Tribunal Administratif de Nice — Décision N° TA06-2300153

jeudi 21 novembre 2024

JuridictionTribunal Administratif de Nice
SectionTribunal Administratif de Nice
N° DossierTA06-2300153
TypeDécision
RecoursPlein contentieux
PublicationC
FormationMagistrat Mme POUGET

Résumé IA

Le Tribunal Administratif de Nice a rejeté la requête de Mme A, qui contestait le refus de remise de sa dette de revenu de solidarité active (RSA) de 1 593,28 euros. La requérante invoquait sa bonne foi et sa situation précaire. Le tribunal a estimé que l'indu résultait d'une omission délibérée de déclarer les revenus de sa fille et sa propre activité, ce qui constitue une fausse déclaration. En application de l'article L. 262-46 du code de l'action sociale et des familles, une telle situation fait obstacle à toute remise de dette, même en cas de précarité.

Texte intégral

Vu la procédure suivante :

Par une requête, enregistrée le 11 janvier 2023, Mme B A doit être regardée comme demandant au tribunal :

1°) d'annuler la décision du 26 décembre 2022 par laquelle la caisse d'allocations familiales des Alpes-Maritimes a refusé de lui accorder la remise de sa dette de revenu de solidarité active, d'un montant de 1 593,28 euros ;

2°) de lui accorder une remise totale de sa dette.

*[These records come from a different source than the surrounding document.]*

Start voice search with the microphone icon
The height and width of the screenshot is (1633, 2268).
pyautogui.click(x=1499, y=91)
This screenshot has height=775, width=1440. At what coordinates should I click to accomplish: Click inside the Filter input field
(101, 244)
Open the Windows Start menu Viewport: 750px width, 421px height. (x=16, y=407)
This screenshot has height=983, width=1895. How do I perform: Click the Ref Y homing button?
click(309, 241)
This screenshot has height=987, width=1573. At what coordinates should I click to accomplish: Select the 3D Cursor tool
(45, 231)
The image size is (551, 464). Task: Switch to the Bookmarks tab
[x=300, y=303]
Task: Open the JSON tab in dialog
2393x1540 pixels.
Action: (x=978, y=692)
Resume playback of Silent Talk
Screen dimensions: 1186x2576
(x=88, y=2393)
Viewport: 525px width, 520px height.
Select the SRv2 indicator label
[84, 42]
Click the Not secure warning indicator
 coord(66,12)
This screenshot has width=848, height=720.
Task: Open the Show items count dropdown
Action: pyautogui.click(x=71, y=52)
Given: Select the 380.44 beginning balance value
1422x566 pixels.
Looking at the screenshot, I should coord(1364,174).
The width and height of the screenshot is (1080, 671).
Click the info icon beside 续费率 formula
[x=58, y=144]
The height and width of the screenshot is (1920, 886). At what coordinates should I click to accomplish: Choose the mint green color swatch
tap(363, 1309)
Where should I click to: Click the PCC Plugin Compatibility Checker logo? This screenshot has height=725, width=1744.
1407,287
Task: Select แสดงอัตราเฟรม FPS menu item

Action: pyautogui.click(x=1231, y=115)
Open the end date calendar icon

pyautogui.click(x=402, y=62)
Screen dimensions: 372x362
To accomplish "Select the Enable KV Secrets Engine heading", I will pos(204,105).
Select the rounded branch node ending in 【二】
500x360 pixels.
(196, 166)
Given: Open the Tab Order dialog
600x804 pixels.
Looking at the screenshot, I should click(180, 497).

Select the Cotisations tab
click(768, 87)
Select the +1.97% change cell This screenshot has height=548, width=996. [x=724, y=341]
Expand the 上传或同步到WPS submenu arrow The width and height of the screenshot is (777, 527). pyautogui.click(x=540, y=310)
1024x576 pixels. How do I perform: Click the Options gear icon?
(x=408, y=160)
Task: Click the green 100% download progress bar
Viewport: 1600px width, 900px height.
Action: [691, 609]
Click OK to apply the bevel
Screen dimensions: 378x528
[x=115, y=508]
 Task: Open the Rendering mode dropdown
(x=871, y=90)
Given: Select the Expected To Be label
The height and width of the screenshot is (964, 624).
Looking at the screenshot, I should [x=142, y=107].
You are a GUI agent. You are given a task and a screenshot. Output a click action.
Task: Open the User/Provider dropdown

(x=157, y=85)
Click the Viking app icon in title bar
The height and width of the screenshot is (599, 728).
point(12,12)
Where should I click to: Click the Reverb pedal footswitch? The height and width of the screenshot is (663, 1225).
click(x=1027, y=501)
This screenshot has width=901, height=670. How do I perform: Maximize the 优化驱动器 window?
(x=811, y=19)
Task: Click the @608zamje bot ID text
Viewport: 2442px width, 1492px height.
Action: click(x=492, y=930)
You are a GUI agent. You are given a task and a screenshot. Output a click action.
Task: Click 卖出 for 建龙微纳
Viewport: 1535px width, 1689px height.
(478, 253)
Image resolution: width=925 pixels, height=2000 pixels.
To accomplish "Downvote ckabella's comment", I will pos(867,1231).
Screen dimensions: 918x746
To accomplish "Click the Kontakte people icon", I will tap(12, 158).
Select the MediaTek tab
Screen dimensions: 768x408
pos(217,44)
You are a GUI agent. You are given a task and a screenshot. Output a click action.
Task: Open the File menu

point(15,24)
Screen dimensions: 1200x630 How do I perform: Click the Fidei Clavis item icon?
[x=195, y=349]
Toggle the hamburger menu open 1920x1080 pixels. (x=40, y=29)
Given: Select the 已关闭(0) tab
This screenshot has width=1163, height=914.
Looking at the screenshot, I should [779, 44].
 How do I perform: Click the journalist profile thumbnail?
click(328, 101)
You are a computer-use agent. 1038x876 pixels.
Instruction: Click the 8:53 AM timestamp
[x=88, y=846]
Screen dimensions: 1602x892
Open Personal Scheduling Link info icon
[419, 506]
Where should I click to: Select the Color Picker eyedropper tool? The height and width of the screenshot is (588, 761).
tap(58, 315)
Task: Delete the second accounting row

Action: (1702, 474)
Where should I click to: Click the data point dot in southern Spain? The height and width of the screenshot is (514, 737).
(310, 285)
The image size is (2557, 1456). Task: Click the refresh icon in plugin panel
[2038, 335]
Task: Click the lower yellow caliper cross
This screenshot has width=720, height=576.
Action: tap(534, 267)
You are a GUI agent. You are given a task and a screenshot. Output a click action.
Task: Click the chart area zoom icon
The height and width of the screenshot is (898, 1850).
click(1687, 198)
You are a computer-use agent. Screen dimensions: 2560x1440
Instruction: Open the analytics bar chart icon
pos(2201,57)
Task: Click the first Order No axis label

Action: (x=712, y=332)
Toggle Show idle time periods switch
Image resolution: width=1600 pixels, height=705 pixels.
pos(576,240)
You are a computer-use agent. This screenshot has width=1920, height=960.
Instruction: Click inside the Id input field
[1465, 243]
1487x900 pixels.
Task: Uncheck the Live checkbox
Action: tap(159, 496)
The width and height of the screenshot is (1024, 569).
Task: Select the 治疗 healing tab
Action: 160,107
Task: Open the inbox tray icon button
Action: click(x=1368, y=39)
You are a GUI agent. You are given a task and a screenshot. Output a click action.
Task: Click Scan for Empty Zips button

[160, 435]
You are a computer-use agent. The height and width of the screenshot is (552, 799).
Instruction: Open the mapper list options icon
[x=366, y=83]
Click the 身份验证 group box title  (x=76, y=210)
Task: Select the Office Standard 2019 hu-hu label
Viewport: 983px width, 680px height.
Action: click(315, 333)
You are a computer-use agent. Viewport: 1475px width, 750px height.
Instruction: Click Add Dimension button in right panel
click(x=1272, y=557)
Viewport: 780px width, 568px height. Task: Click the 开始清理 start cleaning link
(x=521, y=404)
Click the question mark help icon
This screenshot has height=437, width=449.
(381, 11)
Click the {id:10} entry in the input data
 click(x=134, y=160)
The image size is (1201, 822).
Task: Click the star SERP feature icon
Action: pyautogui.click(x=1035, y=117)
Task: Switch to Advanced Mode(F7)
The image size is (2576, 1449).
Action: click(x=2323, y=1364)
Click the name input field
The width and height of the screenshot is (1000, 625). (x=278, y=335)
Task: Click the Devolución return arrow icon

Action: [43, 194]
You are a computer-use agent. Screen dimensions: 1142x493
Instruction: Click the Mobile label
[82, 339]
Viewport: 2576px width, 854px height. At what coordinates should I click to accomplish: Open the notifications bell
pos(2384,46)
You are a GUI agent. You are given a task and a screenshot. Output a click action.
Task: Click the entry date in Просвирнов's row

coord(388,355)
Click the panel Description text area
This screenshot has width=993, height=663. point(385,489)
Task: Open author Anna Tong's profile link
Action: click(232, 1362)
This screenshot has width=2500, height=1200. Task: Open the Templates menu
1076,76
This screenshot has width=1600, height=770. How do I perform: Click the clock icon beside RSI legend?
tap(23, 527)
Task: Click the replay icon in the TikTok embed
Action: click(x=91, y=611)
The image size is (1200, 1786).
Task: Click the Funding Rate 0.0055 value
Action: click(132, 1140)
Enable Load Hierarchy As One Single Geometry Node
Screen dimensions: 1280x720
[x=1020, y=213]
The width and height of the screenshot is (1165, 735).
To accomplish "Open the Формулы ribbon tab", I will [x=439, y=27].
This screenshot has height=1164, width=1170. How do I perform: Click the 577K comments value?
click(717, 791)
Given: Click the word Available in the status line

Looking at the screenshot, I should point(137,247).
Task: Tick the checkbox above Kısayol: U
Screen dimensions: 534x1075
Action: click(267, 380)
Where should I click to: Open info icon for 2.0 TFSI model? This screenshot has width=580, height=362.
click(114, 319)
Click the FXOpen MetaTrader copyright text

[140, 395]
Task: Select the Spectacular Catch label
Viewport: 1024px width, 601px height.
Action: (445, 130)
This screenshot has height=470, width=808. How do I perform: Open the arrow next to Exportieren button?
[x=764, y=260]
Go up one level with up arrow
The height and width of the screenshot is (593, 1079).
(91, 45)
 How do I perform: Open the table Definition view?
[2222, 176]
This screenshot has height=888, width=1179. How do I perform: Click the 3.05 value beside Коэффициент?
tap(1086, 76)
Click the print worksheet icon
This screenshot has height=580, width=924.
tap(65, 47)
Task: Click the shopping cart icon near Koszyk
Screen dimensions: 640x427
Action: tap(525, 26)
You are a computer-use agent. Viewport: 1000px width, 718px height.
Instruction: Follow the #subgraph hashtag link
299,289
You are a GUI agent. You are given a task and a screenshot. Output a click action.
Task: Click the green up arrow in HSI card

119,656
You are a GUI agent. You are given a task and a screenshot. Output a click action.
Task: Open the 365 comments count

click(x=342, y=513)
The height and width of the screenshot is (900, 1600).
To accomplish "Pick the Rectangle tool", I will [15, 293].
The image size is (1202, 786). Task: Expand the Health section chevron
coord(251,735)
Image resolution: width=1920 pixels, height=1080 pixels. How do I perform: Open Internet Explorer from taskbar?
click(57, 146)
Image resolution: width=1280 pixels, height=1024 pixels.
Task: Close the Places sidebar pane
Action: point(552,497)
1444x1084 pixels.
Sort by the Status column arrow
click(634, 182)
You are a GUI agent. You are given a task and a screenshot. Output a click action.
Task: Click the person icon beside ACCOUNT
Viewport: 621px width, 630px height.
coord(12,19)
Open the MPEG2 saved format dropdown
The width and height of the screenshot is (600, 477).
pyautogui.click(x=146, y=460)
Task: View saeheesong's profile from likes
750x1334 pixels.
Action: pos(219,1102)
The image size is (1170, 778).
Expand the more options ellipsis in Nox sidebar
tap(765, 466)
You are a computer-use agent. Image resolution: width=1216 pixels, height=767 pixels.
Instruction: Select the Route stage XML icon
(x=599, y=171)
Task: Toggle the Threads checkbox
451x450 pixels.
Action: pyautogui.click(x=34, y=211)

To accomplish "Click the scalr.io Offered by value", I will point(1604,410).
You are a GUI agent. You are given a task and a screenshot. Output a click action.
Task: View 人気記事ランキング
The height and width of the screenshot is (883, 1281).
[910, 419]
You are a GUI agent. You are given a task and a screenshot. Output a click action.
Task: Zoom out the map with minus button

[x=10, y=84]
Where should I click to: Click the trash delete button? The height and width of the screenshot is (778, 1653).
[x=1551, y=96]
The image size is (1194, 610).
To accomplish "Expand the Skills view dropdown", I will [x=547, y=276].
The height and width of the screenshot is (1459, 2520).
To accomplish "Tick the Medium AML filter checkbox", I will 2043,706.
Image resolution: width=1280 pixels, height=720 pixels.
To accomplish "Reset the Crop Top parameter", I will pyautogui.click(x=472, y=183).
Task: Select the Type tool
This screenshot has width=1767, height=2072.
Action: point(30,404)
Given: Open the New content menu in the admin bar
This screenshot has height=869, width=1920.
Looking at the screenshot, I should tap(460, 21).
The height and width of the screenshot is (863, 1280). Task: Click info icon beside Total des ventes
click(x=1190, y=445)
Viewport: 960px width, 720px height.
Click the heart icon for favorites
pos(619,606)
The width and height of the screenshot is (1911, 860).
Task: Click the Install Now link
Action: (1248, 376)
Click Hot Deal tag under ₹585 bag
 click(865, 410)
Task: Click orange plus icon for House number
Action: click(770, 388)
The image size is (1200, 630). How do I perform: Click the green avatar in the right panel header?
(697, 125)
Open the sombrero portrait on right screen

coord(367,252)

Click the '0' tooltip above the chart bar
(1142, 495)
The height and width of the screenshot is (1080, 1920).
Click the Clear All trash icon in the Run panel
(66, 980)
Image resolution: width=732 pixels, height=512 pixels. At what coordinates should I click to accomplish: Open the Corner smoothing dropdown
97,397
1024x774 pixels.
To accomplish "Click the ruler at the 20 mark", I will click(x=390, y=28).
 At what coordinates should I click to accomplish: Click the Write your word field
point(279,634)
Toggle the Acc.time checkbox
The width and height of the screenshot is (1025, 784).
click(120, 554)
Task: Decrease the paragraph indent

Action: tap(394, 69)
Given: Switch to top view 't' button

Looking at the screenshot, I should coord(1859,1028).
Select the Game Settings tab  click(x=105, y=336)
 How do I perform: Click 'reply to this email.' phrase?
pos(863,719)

Elle soutient qu'elle est de bonne foi et dans une situation précaire l'empêchant de rembourser sa dette.

Par un mémoire en défense, enregistré le 25 octobre 2024, le département des Alpes-Maritimes, représenté par le président du conseil départemental en exercice, conclut au rejet de la requête comme étant, à titre principal, irrecevable, et à titre subsidiaire non-fondée.

Il soutient que :

- les conclusions dirigées à l'encontre de la décision du 26 décembre 2022 sont irrecevables ;

- les moyens de la requête ne sont pas fondés.

Vu les autres pièces du dossier.

Vu :

- le code de l'action sociale et des familles ;

- le code de justice administrative ;

La présidente du tribunal a dispensé la rapporteure publique, sur sa proposition, de prononcer des conclusions à l'audience en application de l'article R. 732-1-1 du code de justice administrative.

Les parties ont été régulièrement averties du jour de l'audience.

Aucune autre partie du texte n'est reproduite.